**Activity**
Reproduce verbatim the lines of the records from the beginning through the line containing "This screenshot has", including both of those lines.

Supplied records Block Start

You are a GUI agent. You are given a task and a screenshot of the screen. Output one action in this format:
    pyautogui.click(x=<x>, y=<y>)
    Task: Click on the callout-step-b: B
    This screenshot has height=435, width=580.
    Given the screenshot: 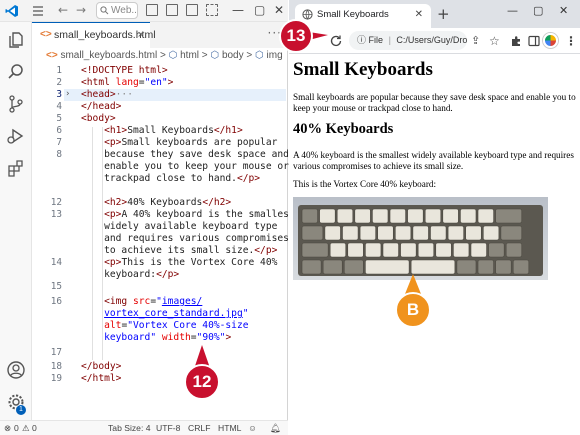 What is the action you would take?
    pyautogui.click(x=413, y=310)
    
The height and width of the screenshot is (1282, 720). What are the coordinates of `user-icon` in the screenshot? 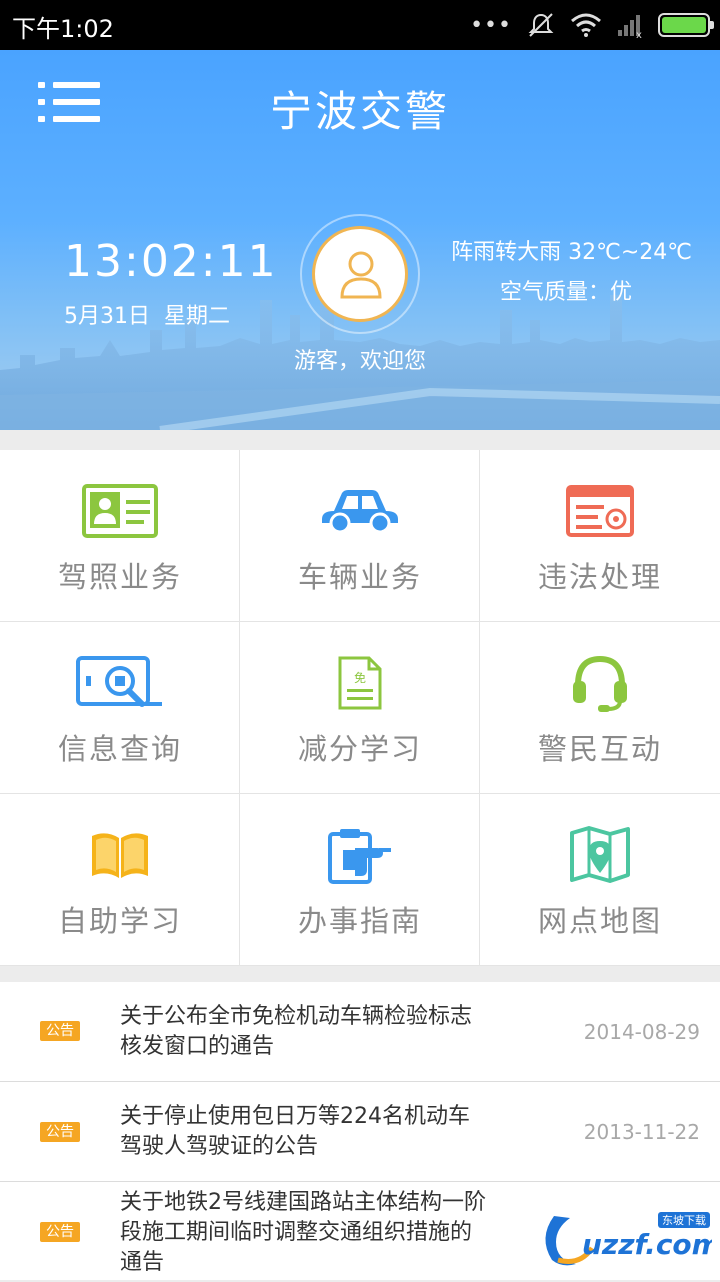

Supplied records Block End

**Solution**
You are a GUI agent. You are given a task and a screenshot of the screen. Output one action in this format:
    pyautogui.click(x=<x>, y=<y>)
    Task: Click on the callout-step-b: B
    This screenshot has height=435, width=580.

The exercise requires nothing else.